━━━ Excerpted records ━━━
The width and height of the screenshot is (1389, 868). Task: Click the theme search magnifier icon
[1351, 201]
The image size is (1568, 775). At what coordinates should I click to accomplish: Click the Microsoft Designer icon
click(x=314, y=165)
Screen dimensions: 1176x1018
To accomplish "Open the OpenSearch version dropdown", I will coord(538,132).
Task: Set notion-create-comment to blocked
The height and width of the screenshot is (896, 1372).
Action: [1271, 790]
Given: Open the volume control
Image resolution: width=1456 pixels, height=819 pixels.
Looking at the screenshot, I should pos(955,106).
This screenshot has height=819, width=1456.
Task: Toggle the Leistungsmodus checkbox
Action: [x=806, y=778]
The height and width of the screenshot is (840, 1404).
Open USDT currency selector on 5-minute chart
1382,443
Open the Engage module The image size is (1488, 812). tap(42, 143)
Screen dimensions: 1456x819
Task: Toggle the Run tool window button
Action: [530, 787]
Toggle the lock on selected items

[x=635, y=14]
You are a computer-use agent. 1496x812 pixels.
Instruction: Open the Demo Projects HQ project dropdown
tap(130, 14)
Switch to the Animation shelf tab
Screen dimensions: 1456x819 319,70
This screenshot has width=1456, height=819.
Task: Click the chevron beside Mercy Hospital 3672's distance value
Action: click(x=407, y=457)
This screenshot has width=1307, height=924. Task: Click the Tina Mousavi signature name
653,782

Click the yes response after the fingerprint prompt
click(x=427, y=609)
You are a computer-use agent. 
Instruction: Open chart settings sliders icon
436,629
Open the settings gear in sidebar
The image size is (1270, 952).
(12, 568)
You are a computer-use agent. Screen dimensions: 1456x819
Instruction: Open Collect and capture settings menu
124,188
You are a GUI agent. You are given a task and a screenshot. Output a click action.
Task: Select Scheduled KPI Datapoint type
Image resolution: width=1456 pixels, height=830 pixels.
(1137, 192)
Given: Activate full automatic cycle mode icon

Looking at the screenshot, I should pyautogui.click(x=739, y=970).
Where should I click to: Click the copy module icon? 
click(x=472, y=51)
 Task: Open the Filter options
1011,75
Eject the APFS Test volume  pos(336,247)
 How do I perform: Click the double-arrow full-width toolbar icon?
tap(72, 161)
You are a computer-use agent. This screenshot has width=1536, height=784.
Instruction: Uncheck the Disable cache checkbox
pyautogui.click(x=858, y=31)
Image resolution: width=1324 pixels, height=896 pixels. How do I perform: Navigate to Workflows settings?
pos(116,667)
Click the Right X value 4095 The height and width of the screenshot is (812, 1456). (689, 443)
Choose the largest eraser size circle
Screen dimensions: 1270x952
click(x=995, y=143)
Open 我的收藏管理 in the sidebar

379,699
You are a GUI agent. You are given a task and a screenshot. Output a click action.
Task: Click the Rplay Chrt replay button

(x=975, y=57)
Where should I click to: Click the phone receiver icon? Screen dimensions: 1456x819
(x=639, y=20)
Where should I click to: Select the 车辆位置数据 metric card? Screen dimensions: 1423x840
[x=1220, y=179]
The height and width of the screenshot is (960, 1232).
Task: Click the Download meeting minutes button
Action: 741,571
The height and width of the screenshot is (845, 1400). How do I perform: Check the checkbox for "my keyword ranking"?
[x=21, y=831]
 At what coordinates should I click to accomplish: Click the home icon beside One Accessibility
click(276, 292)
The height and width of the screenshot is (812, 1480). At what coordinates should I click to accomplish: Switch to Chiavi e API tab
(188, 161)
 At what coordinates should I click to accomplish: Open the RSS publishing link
━━━
What is the number of lines in the records that include "agent"? Answer with that number alone.

6